The plan was developed in the past year by a group consisting of trade unionists, business leaders and concerned citizens who brainstormed on what it would take to embark on a process of national transformation since they recognized that this was urgently needed here.
And on Tuesday night at the second People’s Assembly organized by the Barbados Labour Party at the Christ Church Foundation School, retired diplomat and permanent secretary Dr Peter Laurie unveiled their strategy in a crisp presentation before an audience of hundreds.
Laurie said Barbados was in the throes of a crisis that if left unresolved, could cause the country to implode.
That crisis was Barbados’ model of societal governance which was more profound than the economic and fiscal one people most often spoke about.
This deeper crisis was at the same time “a crisis of structure and a crisis of values” and it threatened to undermine one of the most important factors that had made Barbados successful – the high level of social trust.
Decades of trust
“The reason we’ve remained politically stable and economically viable since Independence is trust.
The reason our society weathered the 1992-94 economic and political crisis is trust. The reason we’ve managed to keep our currency pegged to the US dollar for decades is trust.

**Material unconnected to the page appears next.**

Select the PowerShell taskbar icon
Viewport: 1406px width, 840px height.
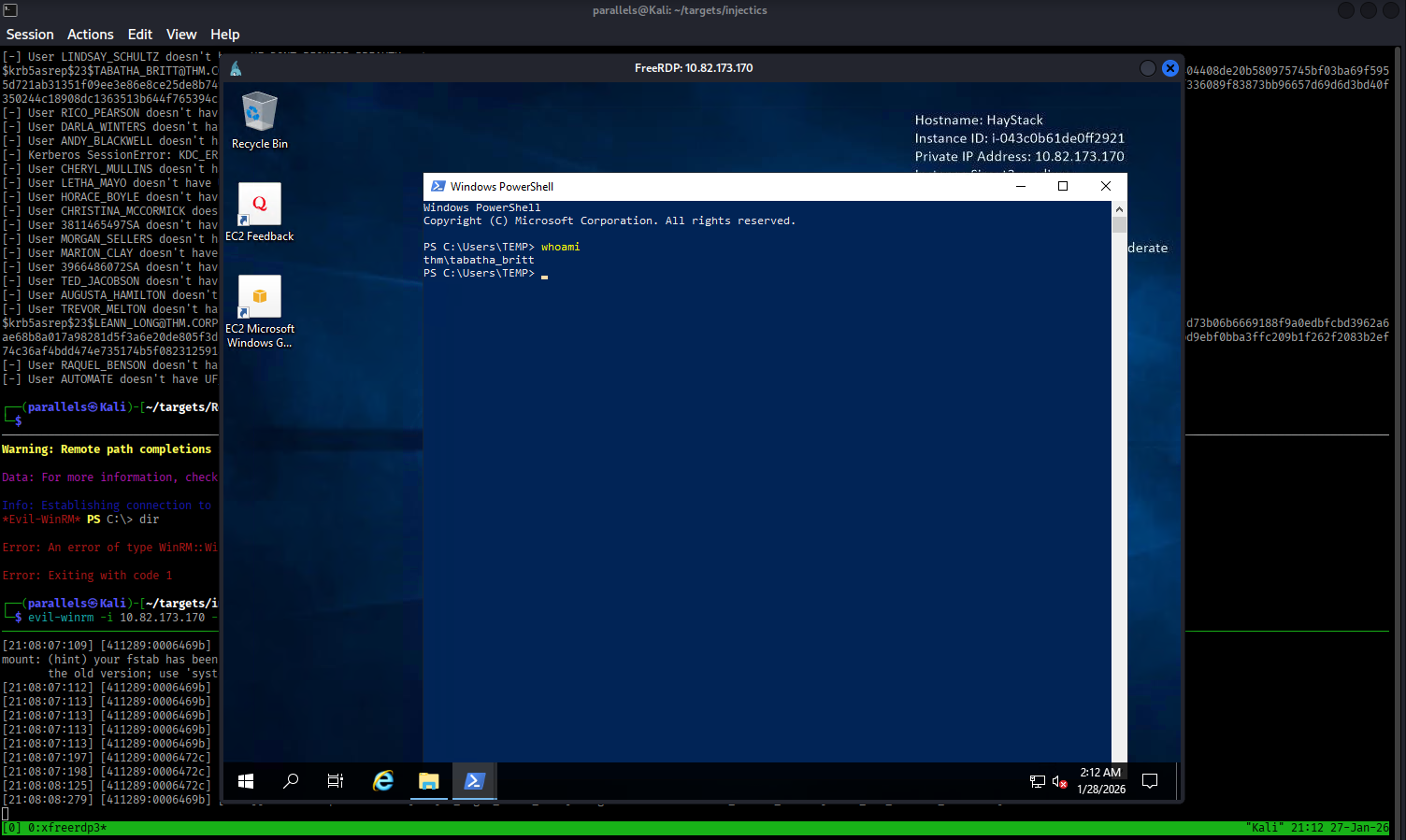(x=474, y=781)
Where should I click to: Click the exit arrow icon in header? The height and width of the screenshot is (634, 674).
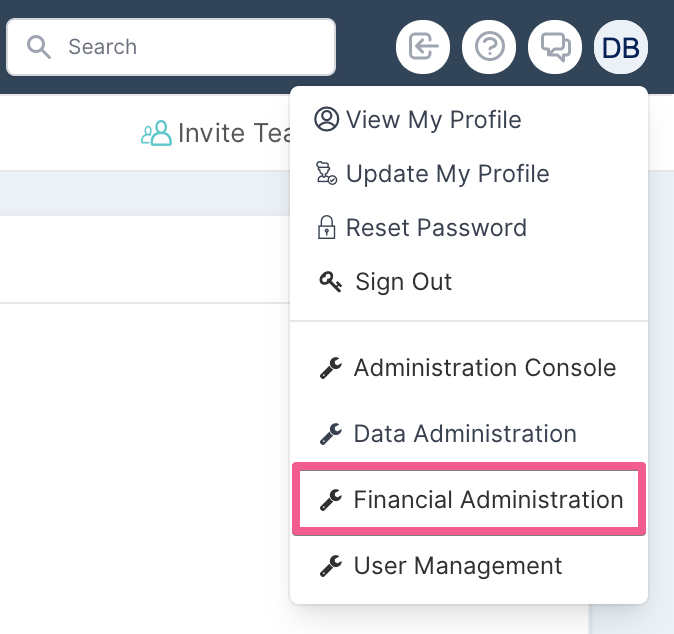point(423,47)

“It’s trust that makes Barbados a relatively well-governed and safe place to live. It’s the glue that holds a society together. Without trust a society can easily implode: collapse into mediocrity or descend into chaos with everyone breaking for themselves. This would destroy the ethical basis of our society and trash all our values.
“So if we don’t address the crisis we currently face, we will see a loss of social trust and all the consequences that entail,” warned Laurie, an elected member of the Inter-American Commission on Human Rights.
He said if Barbadians were being honest they would recognize that half of the statutory organizations here had little reason to exist.
He blamed the bloated public sector on what he termed “an unholy alliance between patronage-bestowing ministers and empire-building permanent secretaries”.
Radical change
Laurie also chastised both the trade unions and private sector for their shortcomings. He told the former they needed to recognize that protecting the interests of workers needed to be rethought in a world in which the nature of work and employment was radically changing.
And he lamented that the management skills and service attitudes in the private sector left a lot to be desired. But the published writer noted all was not lost for Barbados if decisive action was taken now. “All we need is the vision, the will to achieve and specific measurable goals to guide us.”
Thereafter, he unveiled the blueprint for national transformation within six years, or by 2020. It calls for a reduction of the size of the public service by 25 per cent.
This could be achieved, said Laurie, “by hiving off activities to the private sector, a recruitment freeze, not filling vacant posts, redeployment within the public service, and voluntary retirement schemes by which staff in designated grades could leave the Civil Service voluntarily with immediate retirement benefits and compensation. There need not be any mandatory layoffs”.
Secondly, he proposed a cut in half the average time it takes to issue a permission or approval, or to deliver a service.
This might be achieved by ministries or departments making greater use of information technology, re-engineering and streamlining service delivery processes, and setting up virtual networks of all players involved in each regulatory or service delivery process.
He said every citizen should have the right to know exactly at what stage his or her application was at all times.  
Amend regulations
As far as the private sector was concerned, one target might be to increase the management skills in that sector to international standards.  
Another proposal was to reduce the time for delivering professional legal services by 50 per cent. If necessary, he added, amend regulations that required legal involvement in routine business processes.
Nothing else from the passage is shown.